Contract Categories: Human Resources - Compensation Agreements
EX-10.1 2 tm1926726d1_ex10-1.htm EXHIBIT 10.1

Exhibit 10.1

 

TAILORED BRANDS INC.
DEFERRED COMPENSATION PLAN

 

I. Introduction and Purpose

 

1.1      Statement of Purpose. The primary purpose of the Plan is to provide for a more competitive pay program to attract and retain key employee talent.

 

1.2      Top Hat Plan. The Company intends that the Plan constitute an unfunded “top hat” plan maintained for the purpose of providing deferred compensation, as described in Sections 201(2), 301(a)(3) and 401(a)(1) of ERISA.

 

II. Definitions

 

2.1      Account means the notional account established and maintained by the Plan Administrator on behalf of each Participant to record such Participant’s interest under the Plan. A separate Account will be established for each Award granted to a Participant.

 

2.2      Affiliate means any entity that, along with the Company, would be considered a single employer under Code Sections 414(b) and 414(c).

 

2.3      Award means a grant under the Plan of a contribution of deferred compensation to a Participant’s Account.
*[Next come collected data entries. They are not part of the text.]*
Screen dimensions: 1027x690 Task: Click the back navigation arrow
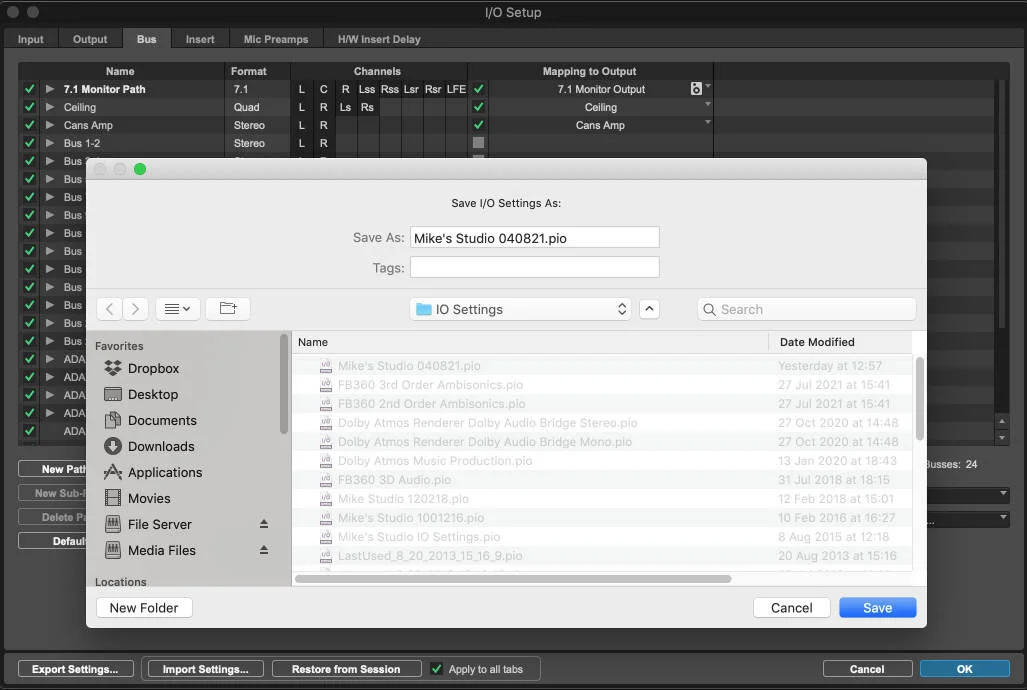(109, 309)
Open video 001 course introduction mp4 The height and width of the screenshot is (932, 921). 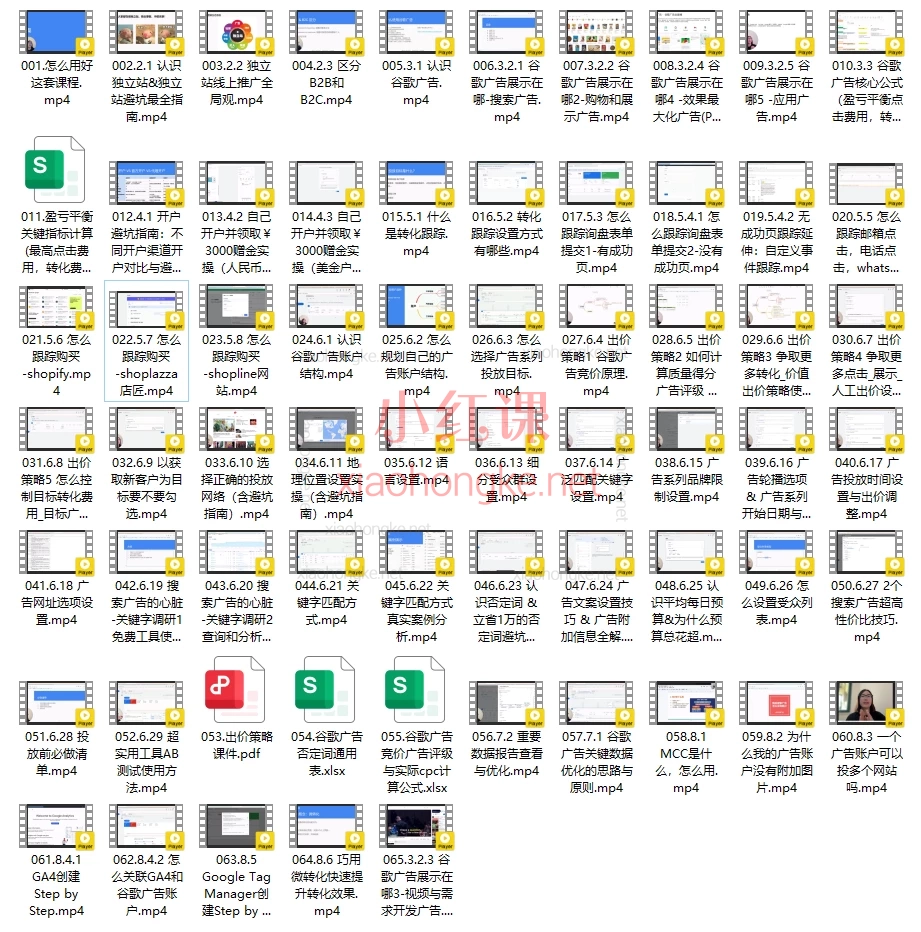coord(56,37)
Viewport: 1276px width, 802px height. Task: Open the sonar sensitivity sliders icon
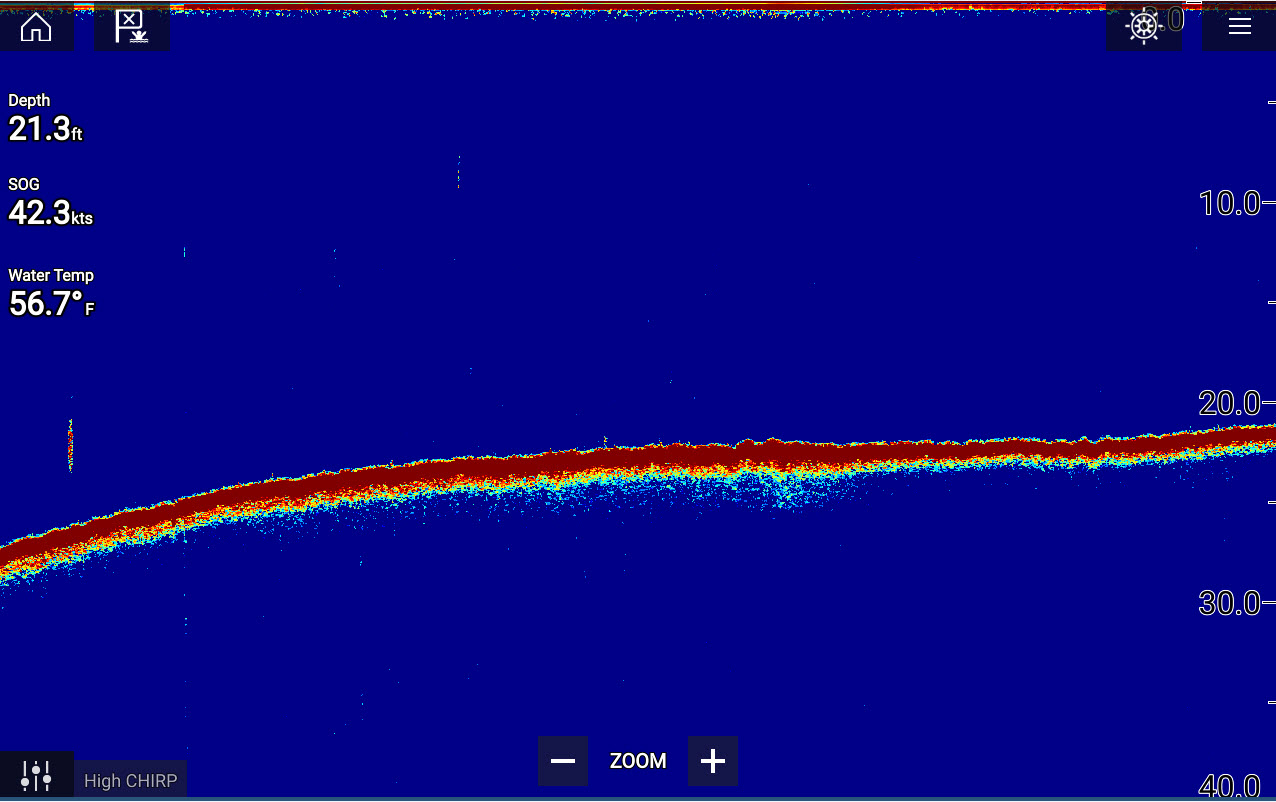coord(36,776)
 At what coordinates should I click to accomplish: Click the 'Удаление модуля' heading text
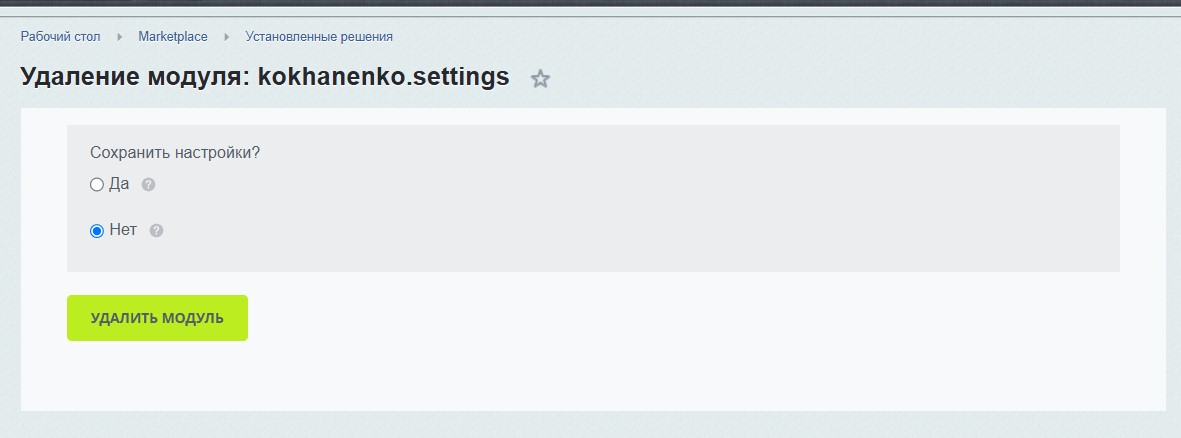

The amount of such Award shall be included in the applicable Award Agreement.

 

2.4      Award Agreement means the written or electronic agreement between the Company and each Participant that describes the terms and conditions of each Award. An Award Agreement may include the grant of one or more Awards to a Participant. If there is a conflict between the terms of the Plan and the terms of any Award Agreement, the terms of the Plan will govern.

 

2.5      Award Date means the date on which an Award is granted to a Participant under the Plan. The Award Date shall be included in the applicable Award Agreement.

 

2.6      Beneficiary means the individual or individuals designated to receive a Participant’s benefit under the Plan in the event of the Participant’s death, as provided in Section 8.3.

 

2.7      Change in Control has the meaning provided to such term under the Change in Control Plan.

 

2.8      Change in Control Plan means the Tailored Brands, Inc. Amended and Restated Senior Executive Change in Control Severance Plan.

 

2.9      Code means the Internal Revenue Code of 1986, as amended from time to time, and the rules and regulations promulgated thereunder.

 

2.10    Committee means the Compensation and Organizational Development Committee of the Board of Directors of the Company.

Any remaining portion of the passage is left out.